* _WHAT IS BEING ASKED_: Line by line, set down the records exactly as they appear below.

[Records from a collection]

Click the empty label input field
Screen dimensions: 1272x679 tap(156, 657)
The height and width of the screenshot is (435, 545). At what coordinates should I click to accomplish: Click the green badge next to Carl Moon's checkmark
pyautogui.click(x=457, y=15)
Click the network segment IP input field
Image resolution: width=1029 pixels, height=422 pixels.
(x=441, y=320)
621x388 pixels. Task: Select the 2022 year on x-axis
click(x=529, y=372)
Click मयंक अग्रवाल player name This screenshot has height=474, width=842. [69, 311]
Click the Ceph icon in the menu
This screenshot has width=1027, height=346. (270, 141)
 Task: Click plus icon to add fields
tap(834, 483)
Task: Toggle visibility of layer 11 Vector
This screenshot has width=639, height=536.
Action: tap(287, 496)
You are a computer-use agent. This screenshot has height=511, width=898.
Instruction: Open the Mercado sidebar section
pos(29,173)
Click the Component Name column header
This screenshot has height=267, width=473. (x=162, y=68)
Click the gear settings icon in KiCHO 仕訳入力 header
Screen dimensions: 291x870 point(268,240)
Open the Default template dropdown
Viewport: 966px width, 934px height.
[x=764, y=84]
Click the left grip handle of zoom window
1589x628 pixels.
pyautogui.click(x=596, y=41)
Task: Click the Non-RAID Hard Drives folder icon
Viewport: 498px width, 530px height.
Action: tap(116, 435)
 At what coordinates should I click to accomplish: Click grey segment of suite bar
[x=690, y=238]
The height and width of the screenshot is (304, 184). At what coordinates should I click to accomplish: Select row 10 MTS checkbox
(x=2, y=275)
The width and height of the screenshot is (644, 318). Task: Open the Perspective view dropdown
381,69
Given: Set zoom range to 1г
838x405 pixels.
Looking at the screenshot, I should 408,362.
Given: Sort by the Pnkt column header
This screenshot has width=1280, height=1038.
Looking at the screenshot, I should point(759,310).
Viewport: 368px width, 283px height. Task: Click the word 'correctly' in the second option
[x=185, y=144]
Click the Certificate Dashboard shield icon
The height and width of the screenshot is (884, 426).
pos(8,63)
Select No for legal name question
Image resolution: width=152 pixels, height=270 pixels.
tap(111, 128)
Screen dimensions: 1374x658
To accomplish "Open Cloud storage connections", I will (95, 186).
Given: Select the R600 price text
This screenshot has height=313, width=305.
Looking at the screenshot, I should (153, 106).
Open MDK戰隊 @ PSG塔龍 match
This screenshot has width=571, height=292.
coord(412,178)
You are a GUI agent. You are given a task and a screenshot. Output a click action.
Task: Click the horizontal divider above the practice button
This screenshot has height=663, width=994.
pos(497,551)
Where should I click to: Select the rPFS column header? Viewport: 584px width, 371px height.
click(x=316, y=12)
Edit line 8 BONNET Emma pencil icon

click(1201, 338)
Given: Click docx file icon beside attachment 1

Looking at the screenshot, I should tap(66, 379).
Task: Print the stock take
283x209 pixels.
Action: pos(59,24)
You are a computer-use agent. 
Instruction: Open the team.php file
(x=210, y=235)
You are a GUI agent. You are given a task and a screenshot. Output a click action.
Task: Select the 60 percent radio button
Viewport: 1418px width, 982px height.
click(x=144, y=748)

* _TASK ANSWER_:
Click the empty label input field
Screen dimensions: 1272x679 tap(156, 657)
The height and width of the screenshot is (435, 545). At what coordinates should I click to accomplish: Click the green badge next to Carl Moon's checkmark
pyautogui.click(x=457, y=15)
Click the network segment IP input field
Image resolution: width=1029 pixels, height=422 pixels.
(x=441, y=320)
621x388 pixels. Task: Select the 2022 year on x-axis
click(x=529, y=372)
Click मयंक अग्रवाल player name This screenshot has height=474, width=842. [69, 311]
Click the Ceph icon in the menu
This screenshot has width=1027, height=346. (270, 141)
 Task: Click plus icon to add fields
tap(834, 483)
Task: Toggle visibility of layer 11 Vector
This screenshot has width=639, height=536.
Action: tap(287, 496)
You are a computer-use agent. This screenshot has height=511, width=898.
Instruction: Open the Mercado sidebar section
pos(29,173)
Click the Component Name column header
This screenshot has height=267, width=473. (x=162, y=68)
Click the gear settings icon in KiCHO 仕訳入力 header
Screen dimensions: 291x870 point(268,240)
Open the Default template dropdown
Viewport: 966px width, 934px height.
[x=764, y=84]
Click the left grip handle of zoom window
1589x628 pixels.
pyautogui.click(x=596, y=41)
Task: Click the Non-RAID Hard Drives folder icon
Viewport: 498px width, 530px height.
Action: tap(116, 435)
 At what coordinates should I click to accomplish: Click grey segment of suite bar
[x=690, y=238]
The height and width of the screenshot is (304, 184). At what coordinates should I click to accomplish: Select row 10 MTS checkbox
(x=2, y=275)
The width and height of the screenshot is (644, 318). Task: Open the Perspective view dropdown
381,69
Given: Set zoom range to 1г
838x405 pixels.
Looking at the screenshot, I should 408,362.
Given: Sort by the Pnkt column header
This screenshot has width=1280, height=1038.
Looking at the screenshot, I should point(759,310).
Viewport: 368px width, 283px height. Task: Click the word 'correctly' in the second option
[x=185, y=144]
Click the Certificate Dashboard shield icon
The height and width of the screenshot is (884, 426).
pos(8,63)
Select No for legal name question
Image resolution: width=152 pixels, height=270 pixels.
tap(111, 128)
Screen dimensions: 1374x658
To accomplish "Open Cloud storage connections", I will (95, 186).
Given: Select the R600 price text
This screenshot has height=313, width=305.
Looking at the screenshot, I should (153, 106).
Open MDK戰隊 @ PSG塔龍 match
This screenshot has width=571, height=292.
coord(412,178)
You are a GUI agent. You are given a task and a screenshot. Output a click action.
Task: Click the horizontal divider above the practice button
This screenshot has height=663, width=994.
pos(497,551)
Where should I click to: Select the rPFS column header? Viewport: 584px width, 371px height.
click(x=316, y=12)
Edit line 8 BONNET Emma pencil icon

click(1201, 338)
Given: Click docx file icon beside attachment 1

Looking at the screenshot, I should tap(66, 379).
Task: Print the stock take
283x209 pixels.
Action: pos(59,24)
You are a computer-use agent. 
Instruction: Open the team.php file
(x=210, y=235)
You are a GUI agent. You are given a task and a screenshot. Output a click action.
Task: Select the 60 percent radio button
Viewport: 1418px width, 982px height.
click(x=144, y=748)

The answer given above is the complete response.